Isolation, crystal structure determination and cholinesterase inhibitory potential of isotalatizidine hydrate from Delphinium denudatum.

BACKGROUND

Delphinium denudatum Wall (Ranunculaceae) is a rich source of diterpenoid alkaloids and is widely used for the treatment of various neurological disorders such as epilepsy, sciatica and Alzheimer's disease.

OBJECTIVE

The present study describes crystal structure determination and cholinesterase inhibitory potential of isotalatazidine hydrate isolated from the aerial part of Delphinium denudatum.

METHODS

Phytochemical investigation of Delphinium denudatum resulted in the isolation of isotalatazidine hydrate in crystalline form. The molecular structure of the isolated compound was established by X-ray diffraction.

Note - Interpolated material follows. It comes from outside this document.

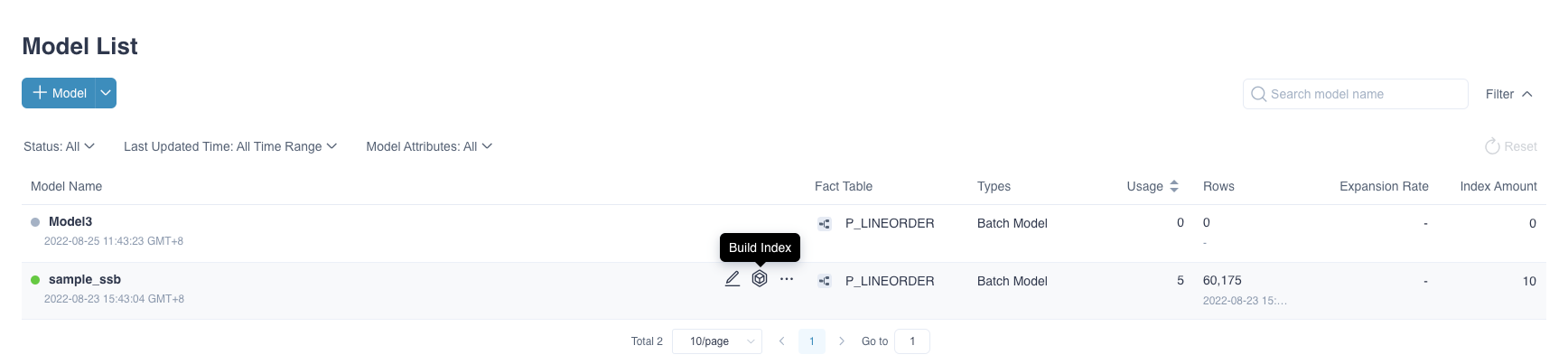
Task: Click the Build Index icon for sample_ssb
Action: click(x=760, y=279)
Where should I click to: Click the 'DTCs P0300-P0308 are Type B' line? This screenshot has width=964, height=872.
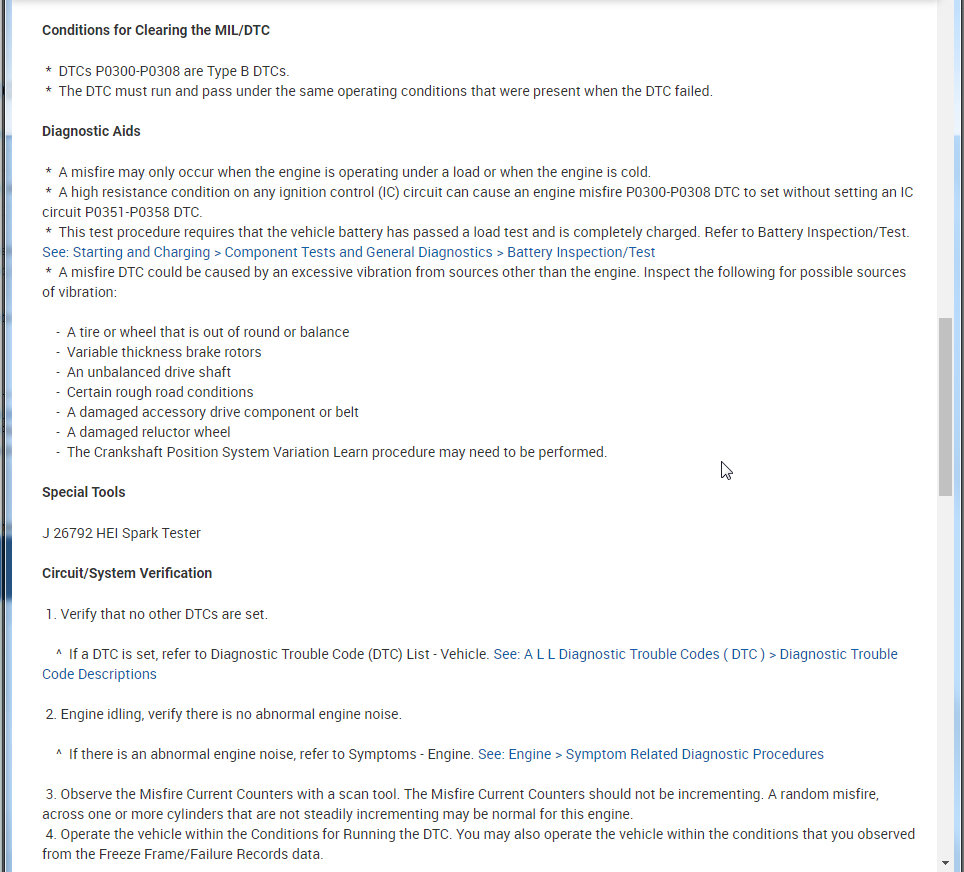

The structural data (bond length and angles) of the compound were calculated by Density Functional Theory (DFT) using B3LYP/6-31 + G (p) basis set. The cholinesterase inhibitory potential of the isolated natural product was determined at various concentrations (62.5, 125, 250, 500 and 1000 μg/mL) followed by molecular docking to investigate the possible inhibitory mechanism of isotalatazidine hydrate.

RESULTS

The compound crystallized in hexagonal unit cell with space group P65. Some other electronic properties such as energies associated with HOMO-LUMO, band gaps, global hardness, global electrophilicity, electron affinity and ionization potential were also calculated by means of B3LYP/6-31 + G (p) basis set. The compound showed competitive type inhibition of both acetylcholinesterase (AChE) and butyrylcholinesterase (BChE) with IC50 values of 12.13 μM and 21.41 μM, respectively.

CONCLUSIONS

These results suggest that isotalatazidine hydrate is a potent dual cholinesterase inhibitor and can be used as a target drug in Alzheimer diseases. This is first report indicating isotalatazidine hydrate with anticholinesterase potential.